You don’t even have to go far. France, Italy, the Netherlands or any other European country. They don’t recycle like we do. I am not saying they don’t recycle. I just say they do it differently. So wherever we do go on holiday we have to leave our recycling mindset behind.
When I got to Ghana I didn’t even find trash bins anymore. Not at all. Not on the street. Not in the houses. I would carry trash with me for days. Until I did find something to throw it in. Or I had to burn the trash. As a last resort.
But also living in Namibia, which is actually a developed country, I had to face the issue of having just one bin. Throwing all the trash into one and the same container. Now imagine thinking the other way around. My husband coming from Namibia, being faced with this complex system. It is surely overwhelming.
But he likes it. Because he says “that’s why there is no trash on the streets in Germany”.

Final words
Recycling is an important activity in today’s challenge of facing climate change. While I assumed the whole world is recycling like the Germans do it is for sure not the one and only way to face the issue.
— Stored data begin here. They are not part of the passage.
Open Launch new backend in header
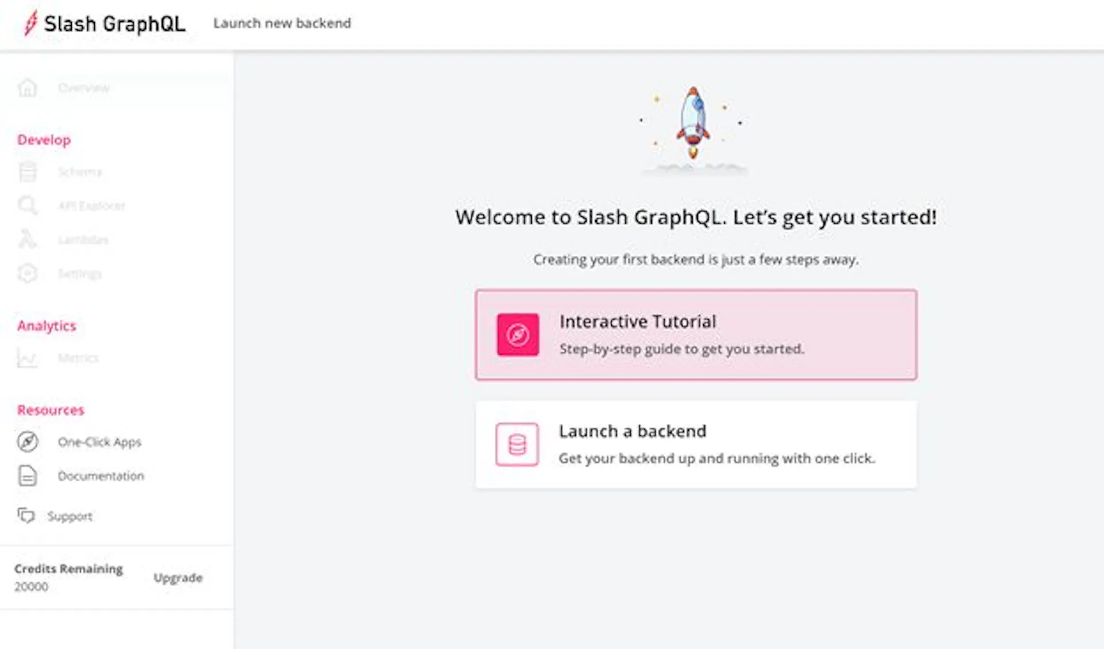The width and height of the screenshot is (1104, 649). [282, 23]
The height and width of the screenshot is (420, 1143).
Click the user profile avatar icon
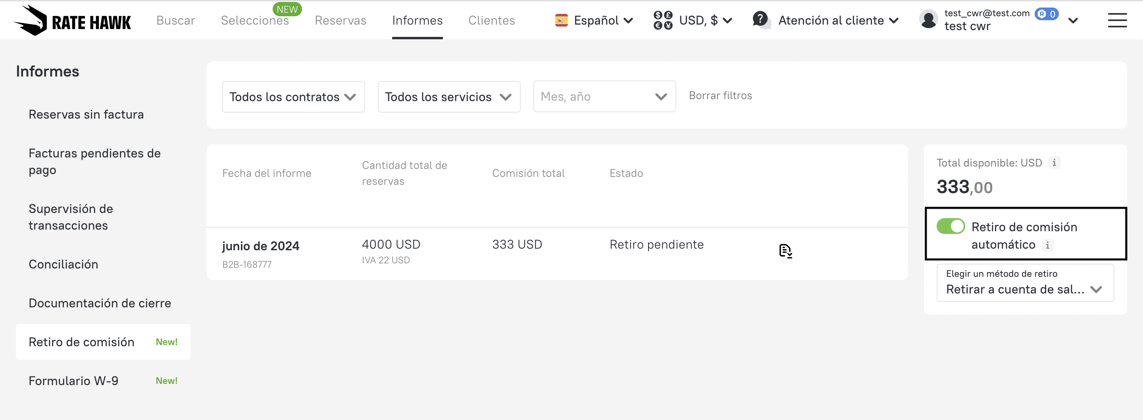[928, 20]

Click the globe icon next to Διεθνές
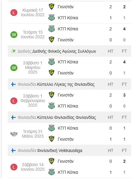tap(13, 51)
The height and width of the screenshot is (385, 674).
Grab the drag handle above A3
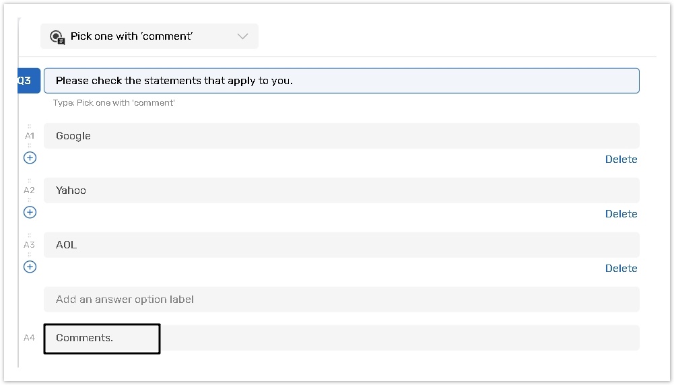30,235
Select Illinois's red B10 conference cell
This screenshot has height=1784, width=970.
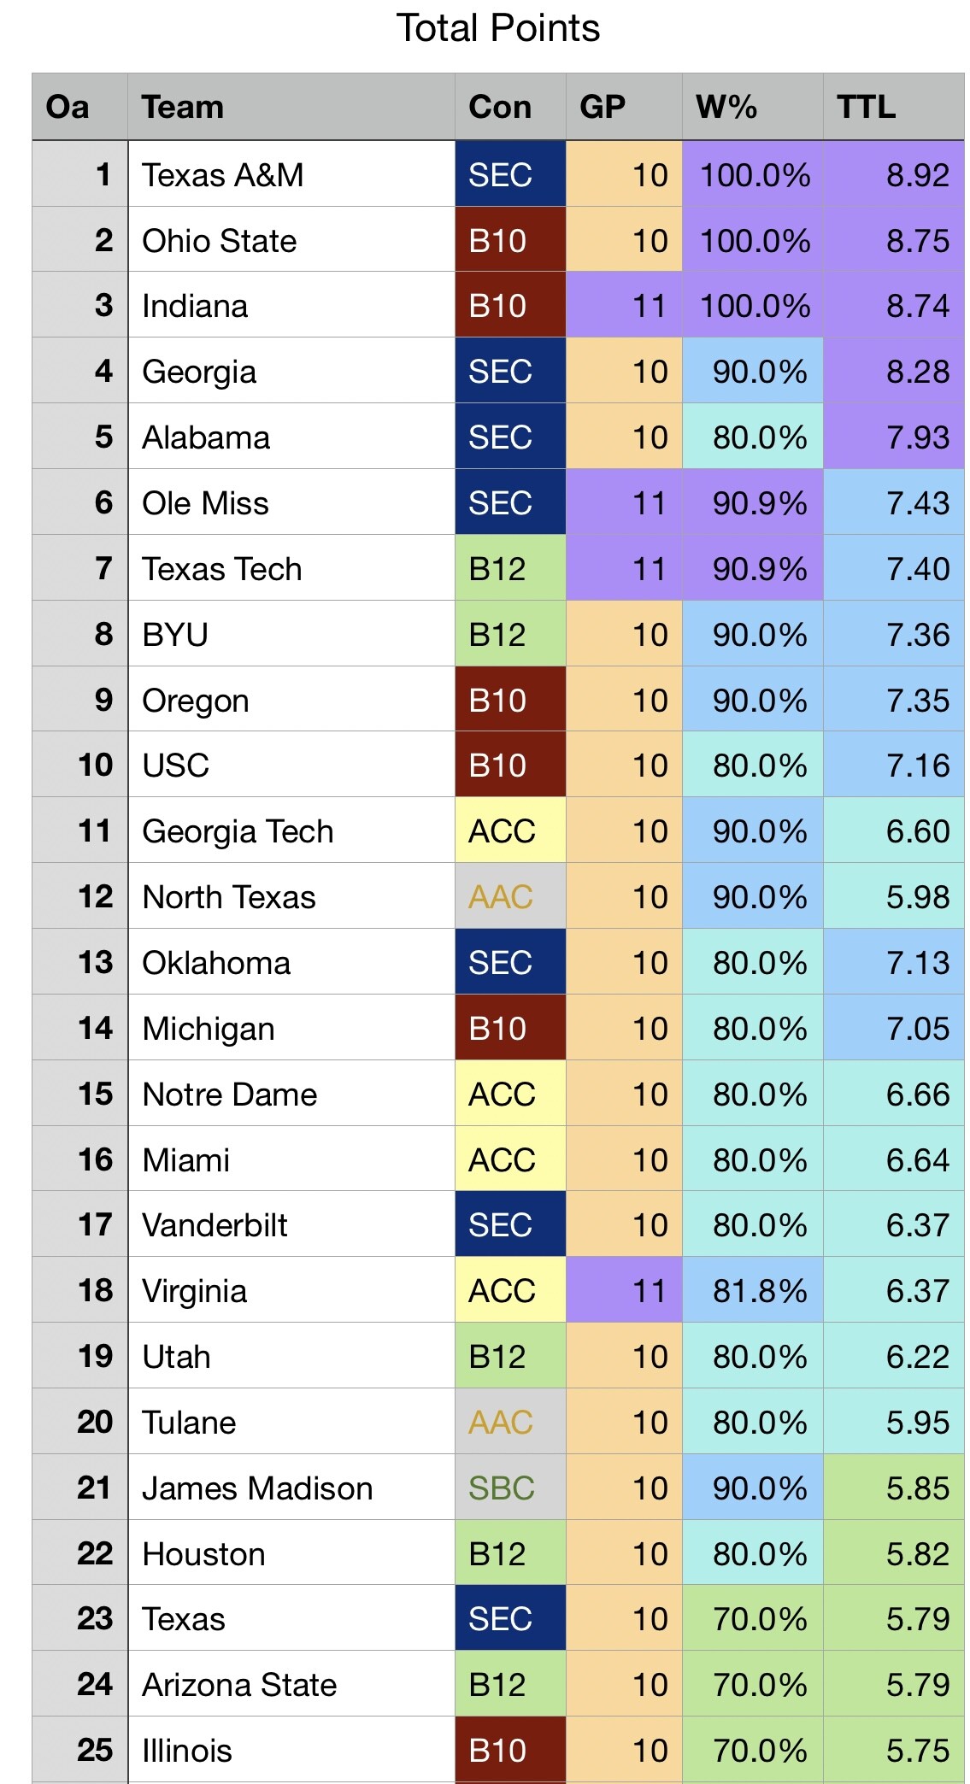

But it is definitely a great system.
More important than actually separating the different kinds of trash is in my eyes the system of returning bottles and cans. With this system, you have fewer people throwing empty bottles out of the car and on the street since you get real money back for them.
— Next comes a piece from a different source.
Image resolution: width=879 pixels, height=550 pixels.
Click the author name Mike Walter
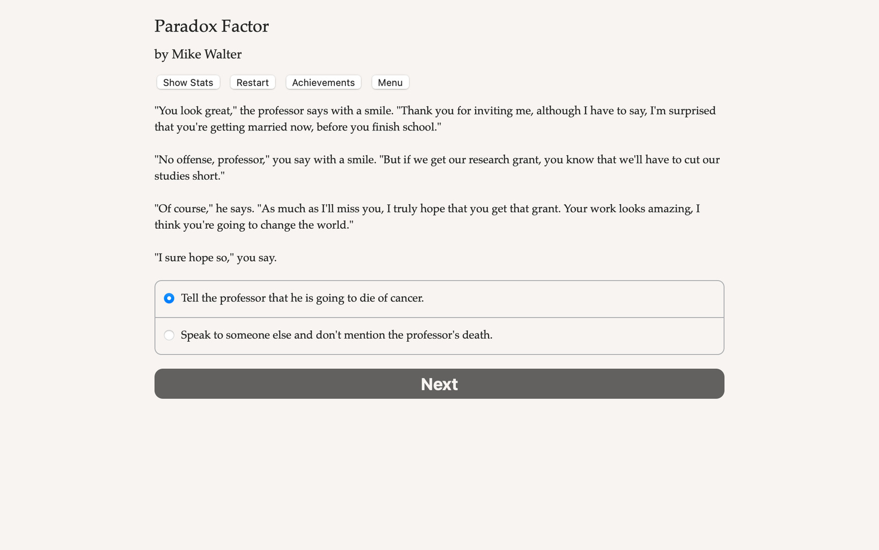[198, 54]
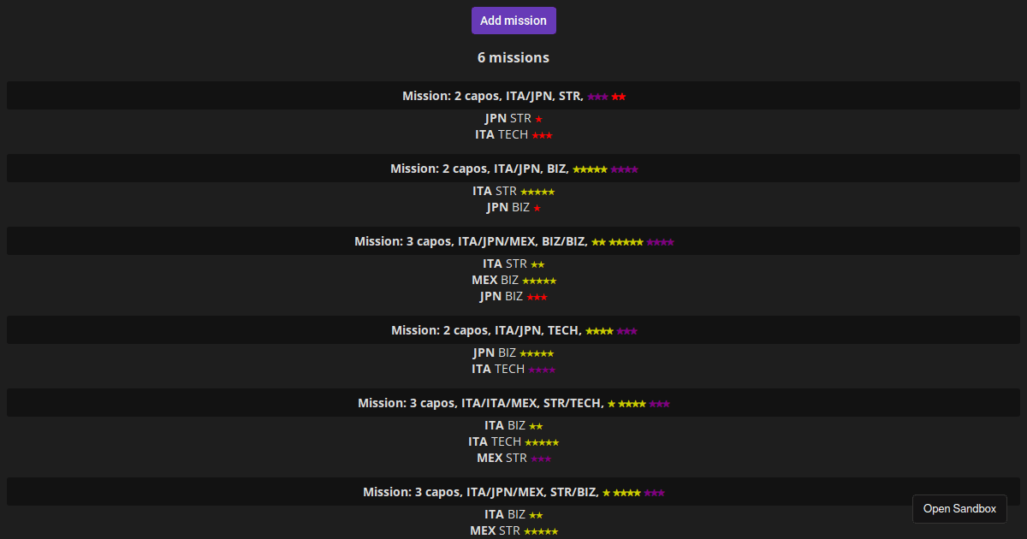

And even if people do throw them out or into trash bins in the park we have homeless people who collect and return them. Therefore the trash is removed from nature, the bottle is returned and gets reused. And this person got some extra money.
I have a small bin for papers next to the one for plastic in my kitchen. The biodegradable waste goes into a small bucket which I empty regularly so it won’t stink in the house. The black bin is under the sink and rarely ever gets filled. In another corner are standing bottles I need to return. Next to the empty glass jars which I need to drop in the containers in town.
It takes a little extra space. A bit of a system. But I am happy to do it.
To reduce landfills all over the world a good-working recycling system is the key to success. So even if you as a foreigner get confused or overwhelmed by so many bins in German households, it is something I am proud of. It is something I’m proud of being German.
To recycle as we do. To do my part of helping the environment to stay cleaner and recover from piles of trash.
“If you care about the environment and how it will affect mankind, then recycling shouldn’t take a second thought.” — Jeffrey Sanderson
Reduce the amount of trash you are producing to a minimum.
Reuse as many items as often as possible.
Recycle the rest.
Thank you Dennett for inspiring me to write this article. “What do we do for our environment” was the topic of the writing prompt of April. My article comes with a bit of a delay. I hope you all enjoyed the read and thanks again for all those amazing prompts at W&W.